Here are links for some info:

[url]http://www.neuro.wustl.edu/neuromuscular/antibody/motpn2.htm[/url]
and
[url]http://www.neuro.wustl.edu/neuromuscular/antibody/pnimdem.html#mmn[/url]

Scroll down to the MMN section, as there is a big difference between Motor Neuropathy and Motor Neuron Syndrome. (Differential Diagnosis description towards bottom of page)
I have found the neuromuscular clinic to be very helpful in understanding some of the subtle differences in various neuropathies and their diagnosis and treatment. I hope it has useful information for you also.

Best wishes for a Merry Christmas, and a healing journey in the New Year.

cd

also saw this definition there for fasciculation–
Minipolymyoclonus: Small amplitude movements, especially of fingers & toes
(my goodness, do you think they are trying to say shaking? I have no idea!)

Ninus,
I think that there are so few CIDP cases in the Scandinavian countries for there to be viable chat groups. You could contact Claus Pedersen of the Swedish group. Phone number on the site. He lives in Norra Skåne but – han är Dansk!

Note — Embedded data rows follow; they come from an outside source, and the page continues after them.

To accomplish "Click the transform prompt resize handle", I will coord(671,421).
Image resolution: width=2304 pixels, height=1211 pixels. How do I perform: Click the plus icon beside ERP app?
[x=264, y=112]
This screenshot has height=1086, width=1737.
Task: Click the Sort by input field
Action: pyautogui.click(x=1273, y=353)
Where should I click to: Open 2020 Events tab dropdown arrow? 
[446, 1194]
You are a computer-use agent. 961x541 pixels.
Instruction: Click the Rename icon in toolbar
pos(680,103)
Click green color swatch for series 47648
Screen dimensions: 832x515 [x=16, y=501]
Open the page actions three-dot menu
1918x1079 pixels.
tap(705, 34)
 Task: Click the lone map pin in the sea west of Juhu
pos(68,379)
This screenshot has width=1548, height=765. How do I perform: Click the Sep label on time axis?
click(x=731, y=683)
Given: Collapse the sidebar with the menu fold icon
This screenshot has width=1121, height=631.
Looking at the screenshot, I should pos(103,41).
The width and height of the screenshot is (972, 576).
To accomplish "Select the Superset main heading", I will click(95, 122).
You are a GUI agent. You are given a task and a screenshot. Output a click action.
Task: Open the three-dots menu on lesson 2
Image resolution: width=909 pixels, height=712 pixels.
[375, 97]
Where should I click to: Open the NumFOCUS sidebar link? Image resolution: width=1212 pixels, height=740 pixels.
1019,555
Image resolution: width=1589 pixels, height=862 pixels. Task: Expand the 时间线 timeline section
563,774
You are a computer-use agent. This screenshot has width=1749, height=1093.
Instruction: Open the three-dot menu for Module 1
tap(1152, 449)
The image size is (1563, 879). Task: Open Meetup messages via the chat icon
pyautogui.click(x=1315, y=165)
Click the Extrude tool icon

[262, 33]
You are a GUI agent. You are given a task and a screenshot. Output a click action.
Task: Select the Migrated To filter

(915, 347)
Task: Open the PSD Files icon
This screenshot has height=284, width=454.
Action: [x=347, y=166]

I was very fortunate to find a wonderful neurologist who also put me through MRI’s, blood tests, nerve conduction tests, spinal tap and was on top of CIDP symptoms. I had hurt my back and was seeing a chiropractor and thought my initial symptoms (weakness, tingling of limbs, and finally actual falling down) were because of the chiropractic adjustments. I would have a few bad days, then a few good days, so it wasn’t a steady progression until about 4 months later when I REALLY started going downhill. By the time I got in to see a neurologist, I was almost completely paralyzed. Keep hunting for that doctor who will not only believe you, but will aggressively attack this as a partner! You need all the support you can get and having a good relationship with your doctor is the most important thing. You need to know that if you call the doctor on Monday with beginning symptoms, that by Monday afternoon that doctor has a plan! The symptoms progress too quickly to wait around. Hang in there – I was just amazed at the number of people who are in our CIDP family! Everyone wishes you the best!!!